Algunos expertos creen que
el Estado conseguirá demasiado poder y dudan del camino que tomará.
Hasta ahora, el
mundo digital estaba capitalizado por Estados Unidos, donde nació Internet y
donde se han desarrollado las principales compañías tecnológicas del planeta.
Solo Japón ejercía contrapeso gracias a sus avances en robótica. Pero a nadie
le inquieta que el país del sol naciente lidere algunos aspectos del futuro, ya
que sus lazos con Estados Unidos permitirán crear sinergias con Occidente para
modelar las nuevas tecnologías según sus intereses. Ahora, sin embargo, hay un
tercero en discordia y una disruptiva tecnología en juego. Ese país es China. Esa
tecnología es la Inteligencia Artificial (IA). Y las dudas y el temor vienen de
su mano.
El gigante
asiático ya es el primer productos mundial de trabajos de investigación sobre
Inteligencia Artificial y uno de los mayores registradores de patentes relacionadas
con el tema. Sus empresas atraen cada año centenares de millones de dólares de
capital de riesgo, de manera que están emergiendo gigantes como Alibaba, Baidu
o Tencent, capaces de mirar a los ojos a sus equivalentes estadounidenses (a
saber, Amazon, Google y Apple).
Sin embargo, el
miedo estadounidense no se limita a lo económico, sino que se vislumbran por
detrás asuntos meramente políticos: si las empresas chinas lideran la IA, la
influencia del gobierno sobre estas compañías permitirá que se beneficie de su
tecnología, lo que supondría reforzar el papel global del país asiático.

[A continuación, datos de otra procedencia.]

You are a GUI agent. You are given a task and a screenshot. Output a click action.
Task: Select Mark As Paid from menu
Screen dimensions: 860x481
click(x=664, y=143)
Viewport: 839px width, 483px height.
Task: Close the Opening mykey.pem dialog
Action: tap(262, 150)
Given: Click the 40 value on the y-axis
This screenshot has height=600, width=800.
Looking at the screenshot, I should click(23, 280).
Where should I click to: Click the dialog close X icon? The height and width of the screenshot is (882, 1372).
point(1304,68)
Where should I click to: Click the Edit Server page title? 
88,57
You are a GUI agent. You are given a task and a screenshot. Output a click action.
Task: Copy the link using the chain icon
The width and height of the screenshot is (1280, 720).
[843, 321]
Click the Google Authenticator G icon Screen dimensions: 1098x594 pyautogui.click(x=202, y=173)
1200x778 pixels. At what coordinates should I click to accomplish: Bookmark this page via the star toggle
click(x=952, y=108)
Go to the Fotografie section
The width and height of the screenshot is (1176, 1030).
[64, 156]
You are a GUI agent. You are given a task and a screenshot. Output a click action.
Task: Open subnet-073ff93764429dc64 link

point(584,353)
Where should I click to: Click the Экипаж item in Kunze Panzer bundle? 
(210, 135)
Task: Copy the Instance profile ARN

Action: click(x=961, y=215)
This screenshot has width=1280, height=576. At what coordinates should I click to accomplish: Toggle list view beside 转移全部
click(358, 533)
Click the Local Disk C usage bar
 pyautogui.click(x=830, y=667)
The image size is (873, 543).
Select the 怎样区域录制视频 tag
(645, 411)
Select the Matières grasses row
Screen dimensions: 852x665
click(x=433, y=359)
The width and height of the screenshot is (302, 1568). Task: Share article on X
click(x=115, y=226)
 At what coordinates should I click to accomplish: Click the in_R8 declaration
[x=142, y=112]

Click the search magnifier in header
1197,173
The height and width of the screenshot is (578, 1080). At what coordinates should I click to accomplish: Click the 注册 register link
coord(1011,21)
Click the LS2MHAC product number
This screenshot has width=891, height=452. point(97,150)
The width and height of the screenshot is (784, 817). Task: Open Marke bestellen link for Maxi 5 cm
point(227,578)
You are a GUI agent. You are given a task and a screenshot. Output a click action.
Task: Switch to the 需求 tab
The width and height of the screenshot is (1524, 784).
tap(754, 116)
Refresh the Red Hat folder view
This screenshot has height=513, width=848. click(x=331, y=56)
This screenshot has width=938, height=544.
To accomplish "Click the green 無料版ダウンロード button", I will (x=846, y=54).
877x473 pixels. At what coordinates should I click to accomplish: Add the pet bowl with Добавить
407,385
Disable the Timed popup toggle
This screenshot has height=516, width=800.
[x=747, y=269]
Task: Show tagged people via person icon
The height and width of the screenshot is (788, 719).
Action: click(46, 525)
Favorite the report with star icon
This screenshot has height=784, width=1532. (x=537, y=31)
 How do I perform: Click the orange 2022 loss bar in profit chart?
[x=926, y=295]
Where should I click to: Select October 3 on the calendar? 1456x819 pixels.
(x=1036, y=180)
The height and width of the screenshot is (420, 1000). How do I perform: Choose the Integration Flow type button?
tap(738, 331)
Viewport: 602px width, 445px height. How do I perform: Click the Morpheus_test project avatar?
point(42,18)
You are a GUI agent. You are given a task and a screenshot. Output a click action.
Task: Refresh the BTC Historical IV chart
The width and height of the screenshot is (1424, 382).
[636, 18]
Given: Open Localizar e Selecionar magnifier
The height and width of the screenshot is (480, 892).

Resulta curioso que en Estados Unidos se echen a temblar ante la posibilidad de
que China consiga más poder mundial gracias a la Inteligencia Artificial
precisamente ahora que le han puesto la alfombra roja al país a causa de las
políticas nacionalistas de Donald Trump, que han permitido que China adquiera
un papel aún más relevante en la escena internacional.
Con la
Inteligencia Artificial, sin embargo, subyace un riesgo que supera a lo
económico, a lo político y a lo estratégico: el connatural a la propia
tecnología. Muchos esperan con ansia la llegada de la ‘singularidad’, el
momento en el que las máquinas serán más inteligentes que los humanos. Otros
han transformado esas ansias en verdadero pánico: que una máquina supere a los
humanos podría resultar peligroso. Silicon Valley apuesta por esta segunda vía,
y por eso está diseñando un marco ético que permita desde desconectar estos
sistemas si se aprecia algún tipo de riesgo, hasta prohibir la creación de
armas autónomas.
El problema es
que China no entra, al menos de momento, en estos planes y sigue desarrollando
esta tecnología por su cuenta. Por eso, algunos analistas internacionales
observan con recelo que el gigante asiático lidere una tecnología que
determinará en gran parte el futuro de la propia Humanidad. Y a quien tienen
miedo es al Estado, influyente como nadie en lo que respecta a libertades
públicas. Si se hace con algoritmos capaces de crear predicciones acertadas,
muchos activistas piensan que el verdadero perjudicado no será Estados Unidos,
sino los ciudadanos, que podrán ser controlados con mucha mayor facilidad que
hasta ahora.
La posición de
estos expertos puede resultar hipócrita de primeras, dado que las empresas y
gobiernos occidentales no son mucho más benévolos a la hora de utilizar estas
tecnologías. Sin embargo, el imperio de la ley y la posibilidad que tienen los
ciudadanos de denunciar los abusos permiten que exista cierto equilibrio en
este asunto. Algo que no ocurre de igual modo en China, un país donde 700
millones de personas utilizan un smartphone y dejan un rastro de datos allá por
donde van, y donde el Estado siempre tiene la última palabra.